Distillery

Share a link from your phone. Your laptop reads it through your own recorded principles and tells you what resonates.

active
PythonFlaskOllamayt-dlpSQLiteiOS ShortcutsTailscale

Goals

Process the external content firehose through a personal intellectual lens. Share a TikTok, an arXiv paper, an article from your phone - the Mac extracts the content, runs it through a local model loaded with your principles and active projects, scores it for novelty, and pushes what’s genuinely new into ForgeFrame memory where it participates in dreaming and Hebbian learning.

The old version was a confirmation machine. 17 out of 20 distillations said “no change to build.” The fix wasn’t the pipeline - it was the lens orientation and adding a signal gate.

Process

  1. iOS Shortcut: Share sheet sends URL to Mac via Tailscale
  2. Extractor: yt-dlp for video transcripts, trafilatura for articles, arXiv API for papers. No video files saved.
  3. Lens builder: Searches ForgeFrame memory for context relevant to this specific content, loads constitutional principles, scans active repos. Constitution sits in the user prompt section - content gets a fair hearing before identity filtering.
  4. Distillation: Ollama (qwen3:32b). Returns: resonance score (0-1), novelty score (0-1), reframed insight in your voice, connections to active projects, action surface assessment.
  5. Signal gate: signal = resonance × novelty. Threshold 0.20. Known content filters out (TurboQuant seen before: resonance 0.95, novelty 0.15, signal 0.14 → filtered). Genuinely new ideas pass through (adversarial vision: resonance 0.72, novelty 0.88, signal 0.63 → pushed).
  6. ForgeFrame writeback: High-signal items push to ForgeFrame as memories with tiered strength (0.4/0.55/0.7). Co-retrieval edges created immediately - the new memory participates in Hebbian LTP/LTD from the start.
  7. Temporal context: Recent distillations injected into the prompt. Detects patterns across the feed (“you’ve shared 3 compression papers this week”).
  8. Opus meta pass: High-signal items get a deep reasoning pass from Claude. Sovereignty safe - cloud sees public content only, never ForgeFrame memory contents.
  9. Storage: SQLite. Searchable, filterable by resonance, novelty, signal, status, source type.
  10. Web UI: Dark theme, resonance/novelty bars, connection tags. Search, delete, re-distill with updated lens.
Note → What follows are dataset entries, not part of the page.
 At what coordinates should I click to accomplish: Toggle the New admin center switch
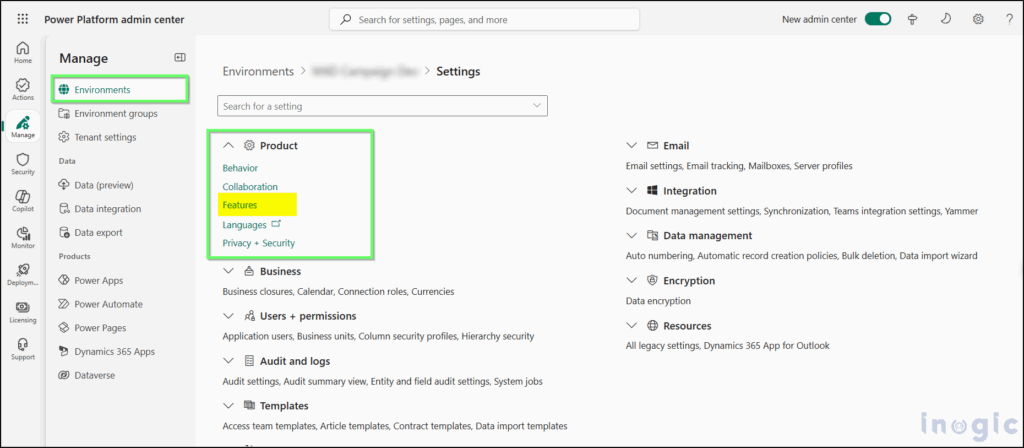(x=878, y=20)
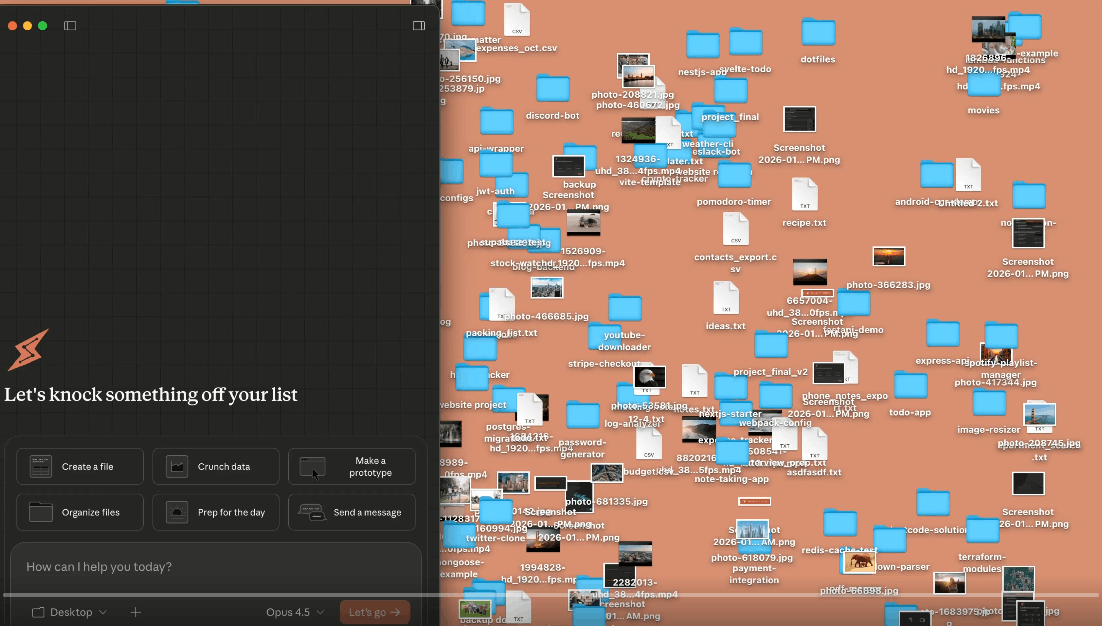Expand the Opus 4.5 model selector

coord(295,612)
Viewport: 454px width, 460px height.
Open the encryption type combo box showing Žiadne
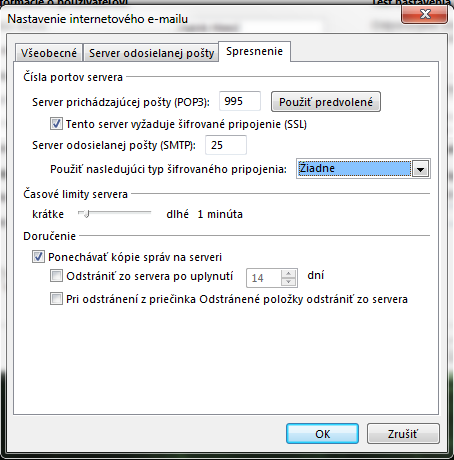pyautogui.click(x=363, y=169)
Always-on via launchd. Server and worker auto-start on login, restart on crash.

In production

48 distillations total, 1 pushed to ForgeFrame so far. Average resonance 0.37, average novelty 0.52. The signal gate is working - most content is familiar. The one that made it through was genuinely new and is now in the graph.

Limitations

  • yt-dlp platform coverage gaps. TikTok and YouTube work. Some platforms don’t expose transcripts.
  • The lens sharpens with ForgeFrame memory accumulation. Early on with few memories, distillation is less specific.
  • 30-60 second inference time on 32B model. Not instant.
  • Single-user by design. The constitutional lens is personal.
  • 45 backlog items distilled with the old lens - redistillation pending.

Learnings

The problem wasn’t extraction or inference speed. It was that the lens was narcissistic - it checked incoming content against the founder’s identity first, and most things don’t match perfectly. Moving the constitution to the user prompt and adding a novelty score changed what the system was actually doing: from “does this confirm who I am” to “is this something I haven’t seen before.”

The lens is the product, not the pipeline. Same data, same model, different frame - different outputs entirely.